_Supplied entries_:
• • • • • • •
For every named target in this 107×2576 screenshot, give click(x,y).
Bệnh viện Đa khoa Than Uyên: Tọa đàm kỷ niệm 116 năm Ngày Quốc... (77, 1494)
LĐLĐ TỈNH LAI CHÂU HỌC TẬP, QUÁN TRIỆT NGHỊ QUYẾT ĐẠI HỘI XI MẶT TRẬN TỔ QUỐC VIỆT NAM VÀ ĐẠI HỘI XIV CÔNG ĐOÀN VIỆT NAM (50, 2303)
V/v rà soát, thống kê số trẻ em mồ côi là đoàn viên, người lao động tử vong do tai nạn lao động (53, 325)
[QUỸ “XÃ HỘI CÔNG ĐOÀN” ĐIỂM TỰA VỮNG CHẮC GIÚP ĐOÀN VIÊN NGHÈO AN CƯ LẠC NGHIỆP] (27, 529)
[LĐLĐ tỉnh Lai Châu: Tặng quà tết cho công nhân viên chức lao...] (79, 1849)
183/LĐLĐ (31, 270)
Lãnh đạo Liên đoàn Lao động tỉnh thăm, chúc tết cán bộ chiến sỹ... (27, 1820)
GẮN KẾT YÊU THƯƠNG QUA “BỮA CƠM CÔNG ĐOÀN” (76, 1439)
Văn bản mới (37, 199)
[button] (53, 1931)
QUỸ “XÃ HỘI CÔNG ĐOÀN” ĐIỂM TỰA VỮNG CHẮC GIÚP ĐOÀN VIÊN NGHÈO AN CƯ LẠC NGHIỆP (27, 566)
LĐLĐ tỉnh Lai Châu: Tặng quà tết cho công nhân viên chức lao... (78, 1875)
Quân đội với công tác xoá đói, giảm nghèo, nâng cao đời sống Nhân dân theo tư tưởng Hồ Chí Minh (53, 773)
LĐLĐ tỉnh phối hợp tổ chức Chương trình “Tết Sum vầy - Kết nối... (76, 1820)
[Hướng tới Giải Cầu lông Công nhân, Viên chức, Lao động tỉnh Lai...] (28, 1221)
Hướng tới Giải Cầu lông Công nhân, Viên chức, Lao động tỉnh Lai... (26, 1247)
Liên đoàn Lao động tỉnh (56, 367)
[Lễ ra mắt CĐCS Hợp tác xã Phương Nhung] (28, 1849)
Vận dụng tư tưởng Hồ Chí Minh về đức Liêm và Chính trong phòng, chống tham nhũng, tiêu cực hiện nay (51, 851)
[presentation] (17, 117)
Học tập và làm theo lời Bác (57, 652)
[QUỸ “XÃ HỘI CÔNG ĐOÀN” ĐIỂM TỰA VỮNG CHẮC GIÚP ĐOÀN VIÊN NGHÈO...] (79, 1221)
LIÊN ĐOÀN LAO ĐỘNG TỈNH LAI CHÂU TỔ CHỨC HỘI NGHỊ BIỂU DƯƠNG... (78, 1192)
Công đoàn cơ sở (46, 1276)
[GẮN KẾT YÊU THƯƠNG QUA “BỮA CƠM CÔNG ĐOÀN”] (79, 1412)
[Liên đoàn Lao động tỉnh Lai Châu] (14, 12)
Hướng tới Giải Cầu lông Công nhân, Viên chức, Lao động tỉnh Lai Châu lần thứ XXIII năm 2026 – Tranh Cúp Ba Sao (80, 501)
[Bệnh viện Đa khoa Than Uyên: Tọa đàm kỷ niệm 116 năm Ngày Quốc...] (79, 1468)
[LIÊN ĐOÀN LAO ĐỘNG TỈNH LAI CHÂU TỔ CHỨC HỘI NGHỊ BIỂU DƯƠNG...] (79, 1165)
• • • • • • •
_Try it_: Scan the material above for the string "Minh" and return the lines that hold it.

_Output for this exercise_:
Quân đội với công tác xoá đói, giảm nghèo, nâng cao đời sống Nhân dân theo tư tưởng Hồ Chí Minh (53, 773)
Vận dụng tư tưởng Hồ Chí Minh về đức Liêm và Chính trong phòng, chống tham nhũng, tiêu cực hiện nay (51, 851)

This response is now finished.